● Things to do
(A) According to the summary of tax and benefit reforms, by how many percentage points do the coalition reforms reduce the average replacement rate?
(B) In the tax and benefit reforms summary, update the passage starting at "Tax and benefit reforms ‘strengthen" and ending at "by 2.5 points.", changing "participation tax rate" to "effective tax rate on entering work".
(C) Rewrite the paragraph of the tax and benefit reforms summary that begins "Taken together, coalition reforms" as a short list that keeps its main facts.

● Selection
Tax and benefit reforms ‘strengthen work incentives’

The coalition government's tax and benefit reforms will have the overall effect of strengthening people's incentives to work, according to a new paper from the Institute for Fiscal Studies. The paper looks at reforms implemented, or due to be implemented, over the period 2010–2015.

Key findings

  • Taken together, coalition reforms strengthen the incentive for people to be in work, on average. They reduce the average 'replacement rate' – someone's out-of-work income as a percentage of their in-work income – by 3.4 percentage points. They also reduce the average 'participation tax rate' – the proportion of earnings 'lost' to higher taxes and/or lower benefits – by 2.5 points.
  • In the absence of the reforms, work incentives would have weakened as a result of falling real earnings. Average replacement rates would have increased by 1.7 points.
  • These changes to averages conceal far bigger changes at the individual level, however. For example, the benefit reforms (including universal credit) reduce the participation tax rate by 5 points or more for 7.5 million people, and by 20 points or more for 1.6 million: but they increase them by at least 5 points for 3.5 million people, and by at least 20 points for 1.1 million.

● Records supplied
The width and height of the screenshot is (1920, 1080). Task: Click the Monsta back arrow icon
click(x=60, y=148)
---
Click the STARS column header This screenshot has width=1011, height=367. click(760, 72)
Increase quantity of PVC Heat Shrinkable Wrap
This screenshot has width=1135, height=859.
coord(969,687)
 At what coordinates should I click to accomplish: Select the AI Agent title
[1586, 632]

● Results of the exercise
(A) 3.4 percentage points

(B)
Tax and benefit reforms ‘strengthen work incentives’

The coalition government's tax and benefit reforms will have the overall effect of strengthening people's incentives to work, according to a new paper from the Institute for Fiscal Studies. The paper looks at reforms implemented, or due to be implemented, over the period 2010–2015.

Key findings

  • Taken together, coalition reforms strengthen the incentive for people to be in work, on average. They reduce the average 'replacement rate' – someone's out-of-work income as a percentage of their in-work income – by 3.4 percentage points. They also reduce the average 'effective tax rate on entering work' – the proportion of earnings 'lost' to higher taxes and/or lower benefits – by 2.5 points.

(C)
- Coalition reforms strengthen the average incentive to be in work.
- They cut the average replacement rate (out-of-work income as a percentage of in-work income) by 3.4 percentage points.
- They cut the average participation tax rate (the share of earnings lost to higher taxes and/or lower benefits) by 2.5 points.